His appeal, simply put, is based on populism. In a society that runs on page hits, Likes, and Followers, populism confers validity. We live in a time in which people can be famous… for being famous.
Donnie Boy’s success, however is due to the dialectic failure.
Which isn’t what happens when your Flux Capacitor shorts out (that would be dielectric failure), it’s what happens when we lose the ability to parse the bullshit from the substance.
And we’ve been indulging in bullshit for so long we think it’s steak.
I had an idea for a cartoon (preferably an animation) that starts on a chicken, a rooster (labeled “Trump”).
The chicken is cowering and afraid. As the camera draws back we see that it’s cowering in front of a scary, menacing fox (labeled “Megyn Kelly”).
As the camera continues to draw back, we see coming over the hill, giant bears, even scarier and more menacing than the fox. The bears are labeled “Putin” and “Ali Khamenei” and “Kim Jong-un.”
[And, yes, the fox is a double pun.]
I just wish FNC hadn’t put out that snarky tweet. They gave up their high ground. As it was, they gave DB the excuse he needed to not end up with egg on his face. (And did we all notice how he bought his way out of that?)
I will tell you this much. All this fucked up bullshit goes down much better with reasonable amounts of beer (or other libation).

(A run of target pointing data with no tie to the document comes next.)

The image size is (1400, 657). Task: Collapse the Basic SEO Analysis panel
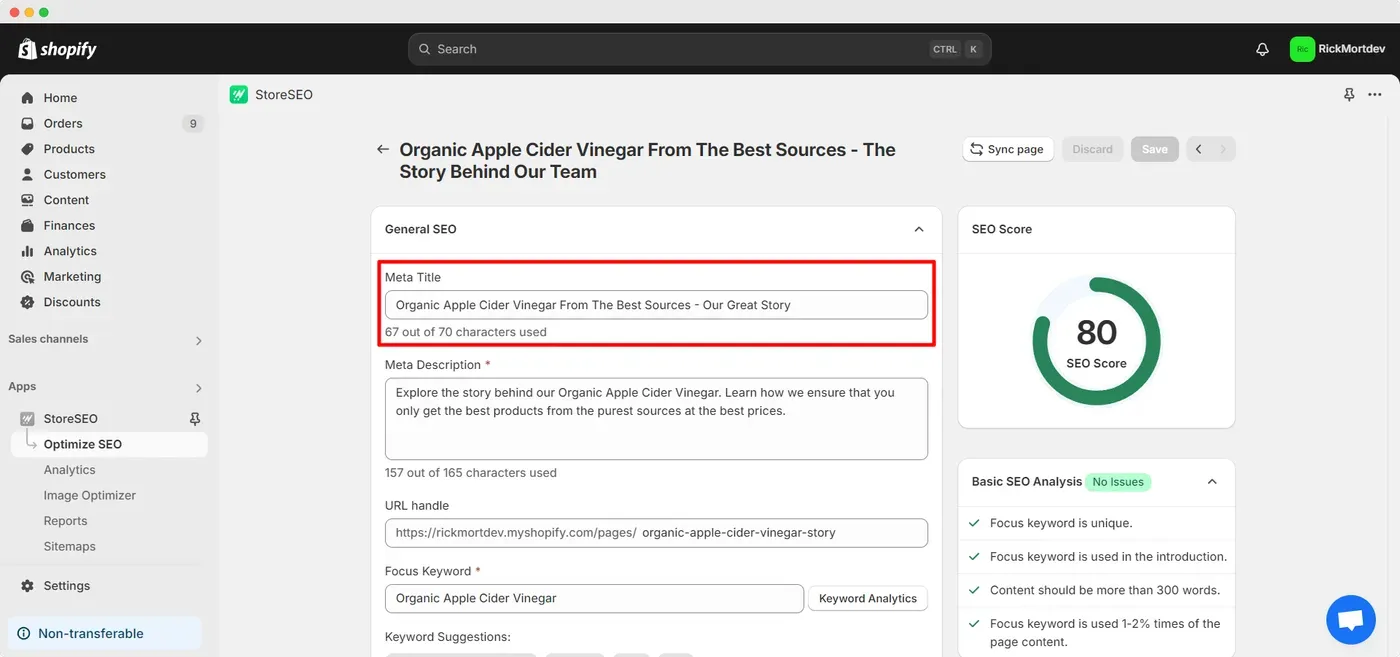[x=1212, y=482]
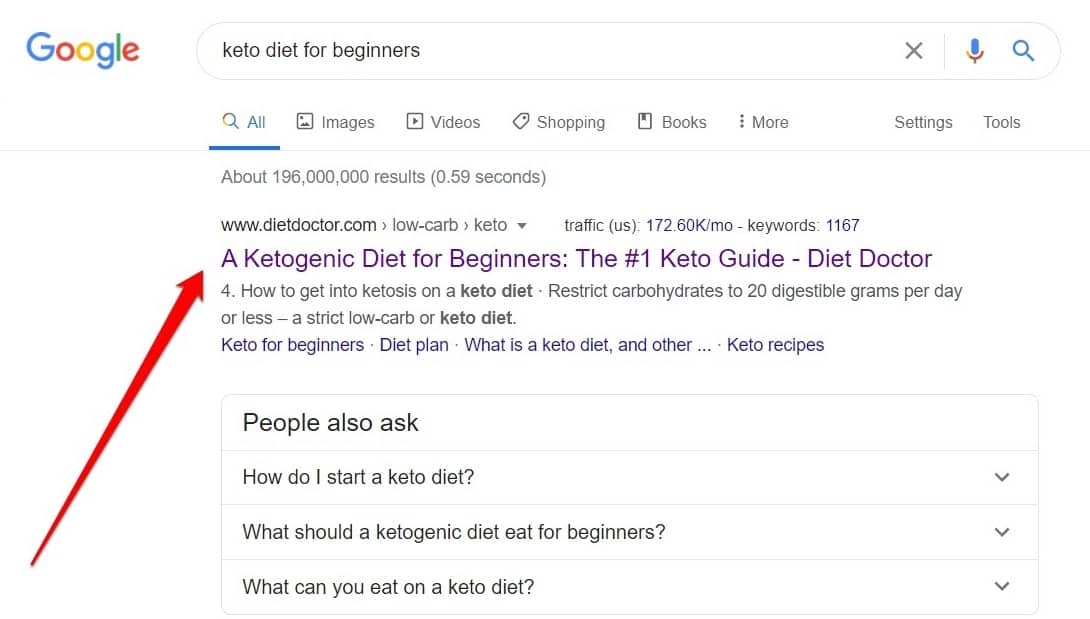Open the dropdown arrow next to dietdoctor.com URL

click(522, 226)
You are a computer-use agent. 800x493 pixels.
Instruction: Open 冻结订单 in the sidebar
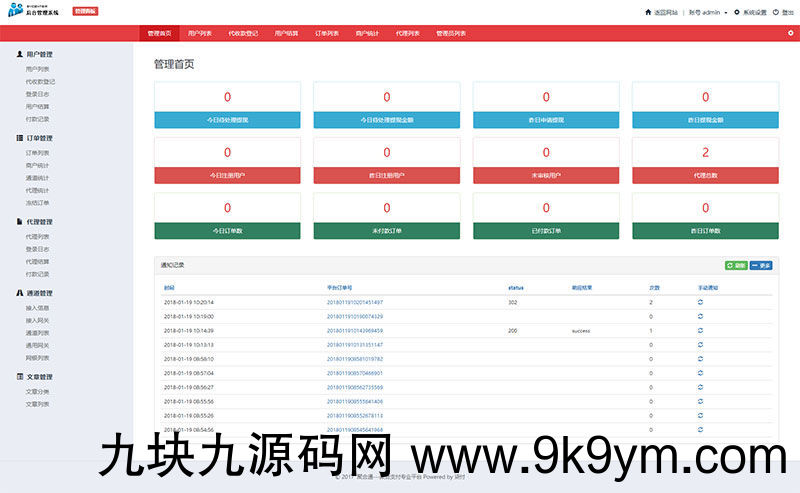[x=37, y=202]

There comes a point where it all starts to seem very funny.
But my favorite among the IPAs is the Northwest Passage IPA by local company Flat Earth Brewing (6.5% ABV, 115!! IBU).
It being winter, it’s more the season for stouts and porters, and I’ve been enjoying both the Out of Bounds Stout (6.3% ABV, 51 IBU) by Avery Brewing as well as the Edmund Fitzgerald Porter (6.0% ABV, 37 IBU) by Great Lakes Brewing.
But again, my favorite is from Flat Earth. Their Cygnus-X1 Porter (6.5% ABV, 45 IBU) is to die for (plus, the name appeals to us astronomy fans).
Yep. It’s gotten to that point. Politics in America requires the frequent application of some form of anesthetic. Something to deaden the pain of it all.